Understand that in the real world of complex criminal investigations, law enforcement officers do not announce a criminal probe and a lengthy grand jury investigation if they expect to come up dry and not return an indictment. There is no way that the created media about the investigation would ever happen if James and Vance did not believe they would end up with a major prosecution of either Trump and/or the Trump Organization. Additionally, in the past months there had been stories about prominent lawyers leaving private practice to work in Cyrus Vance’s office to be part of this probe. These highly respected trial lawyers would only be going back to government if they thought they would be part of a historic prosecution.
The type of grand jury that Vance and James are convening is called an investigative grand jury.
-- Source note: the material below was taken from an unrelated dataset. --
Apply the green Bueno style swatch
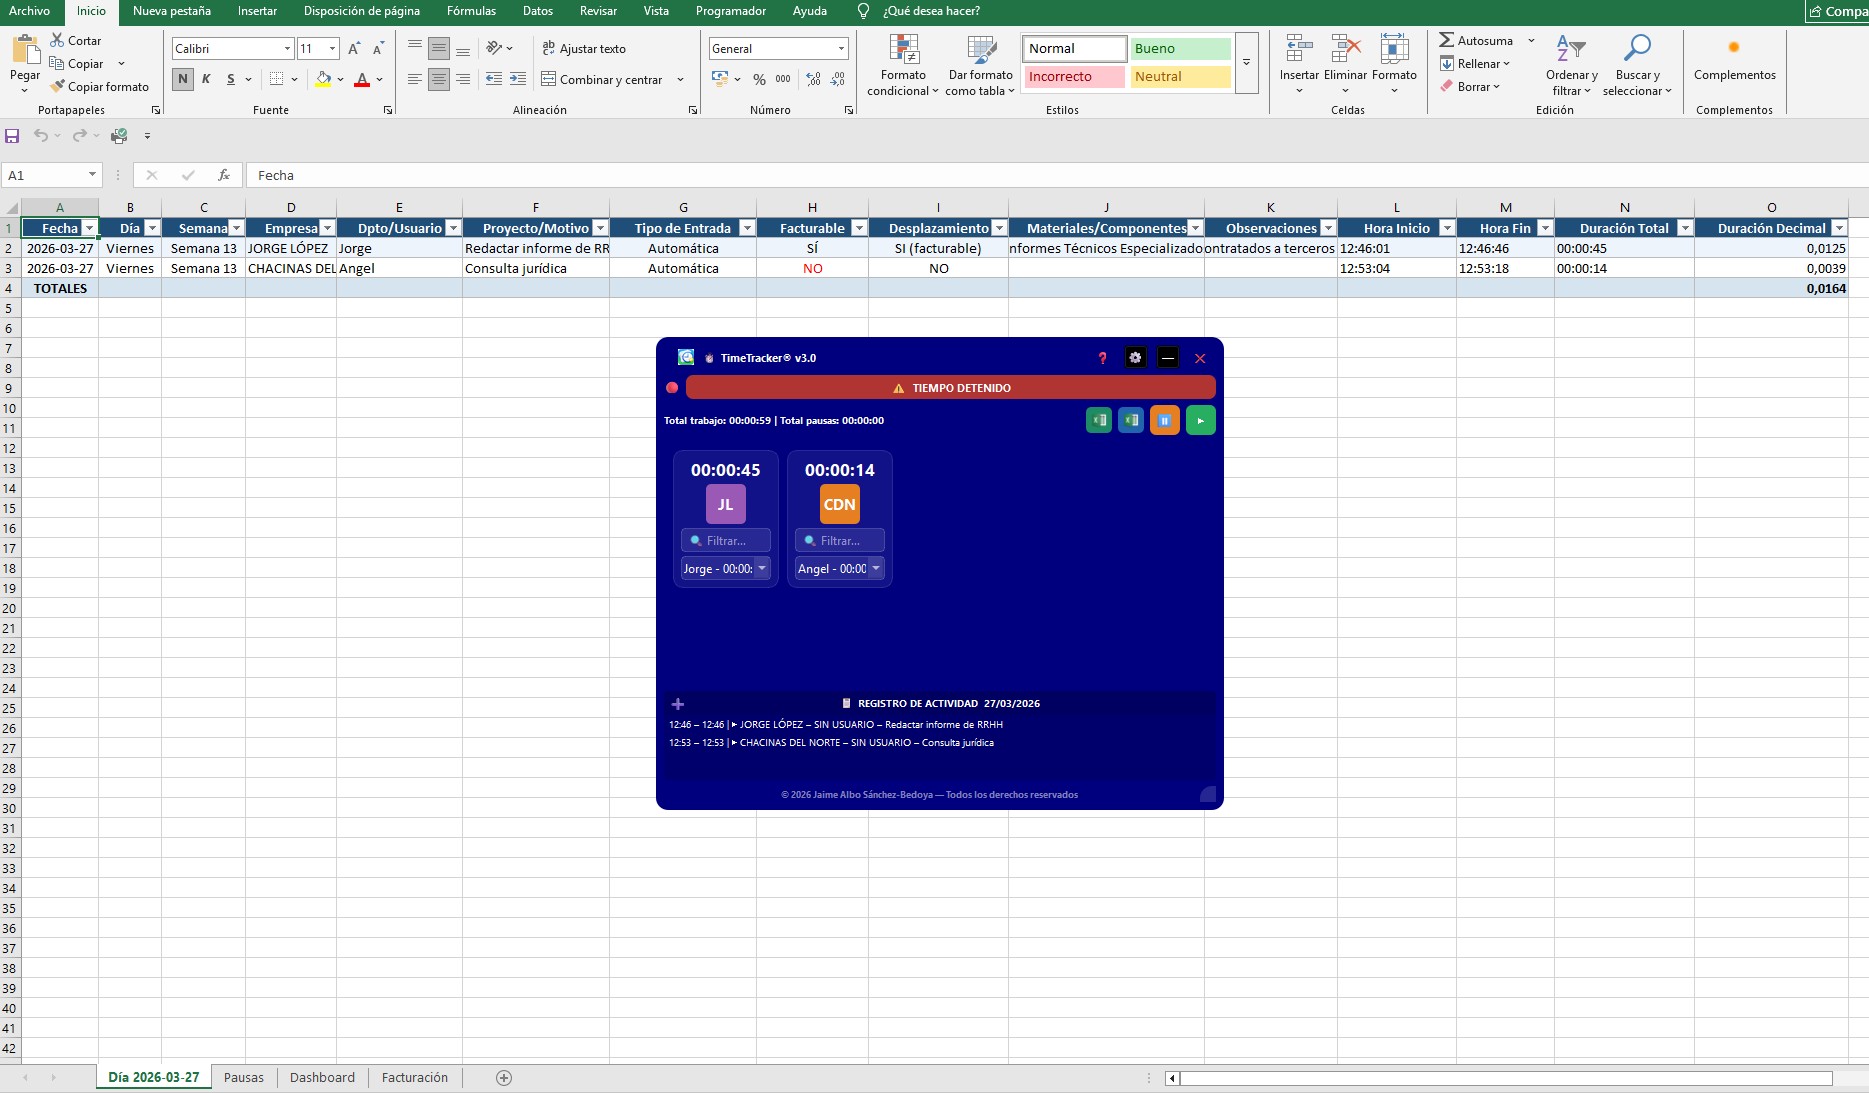The image size is (1869, 1093). click(1180, 48)
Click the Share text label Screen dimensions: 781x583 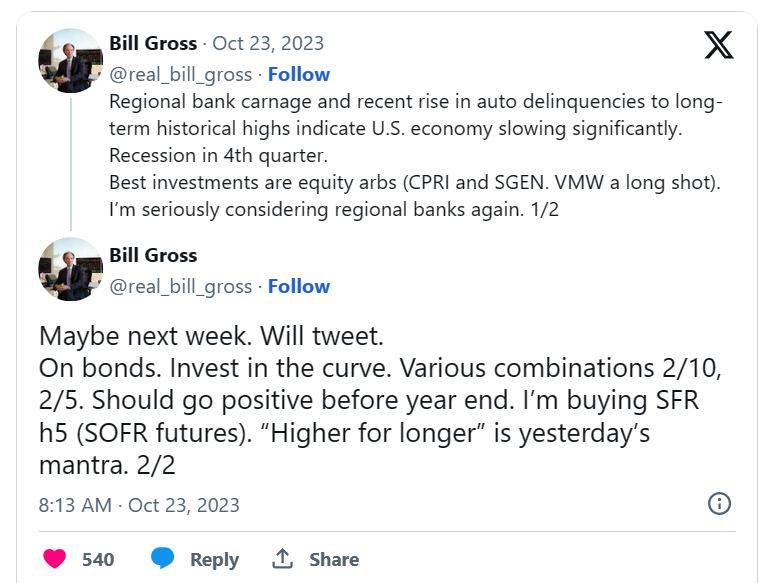[x=333, y=559]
Although it is more time-consuming, the investigative grand jury provides the prosecution with a number of tactical advantages it would not otherwise have: 1) it allows the prosecution to lock a reluctant witness into certain testimony under oath, so that if the witness ever recants at trial the prosecution can read the grand jury testimony to the trial jury as substantive evidence; 2) the prosecution can require reluctant witnesses who do not want to hurt the target of the investigation to testify before the grand jury even if the witness declines to be interviewed by a detective outside the grand jury. When people are asked questions subject to the law of perjury they will frequently admit to facts which may hurt the target because they don’t want to be criminally charged with perjury; 3) sometimes the investigative grand jury stumbles on other crimes during the testimony; and 4) the grand jury can also obtain evidence of wrongdoing by an associate of the target which will put enough pressure on the associate to become a cooperating witness in order to minimize their criminal exposure.
The person identified in the media as to the most critical witness against Trump in the Trump Organization is Allen Weisselberg, the longtime CFO for all the Trump enterprises. If there is proof of fraudulent activities and/or tax violations, Mr. Weisselberg might be right in the middle of it and he would have knowledge if others were involved, including Donald Trump. Weisselberg becoming a cooperating witness may not be essential to a criminal prosecution, but Trump should hope that the old Hudson County adage does not come to pass: “You are indicted by your enemies but convicted by your friends.”
During the past two weeks, the possibility of a criminal prosecution against Donald Trump has morphed from the theoretical to the real. I suspect in the next few months the vise will only tighten and it will be harder to breathe.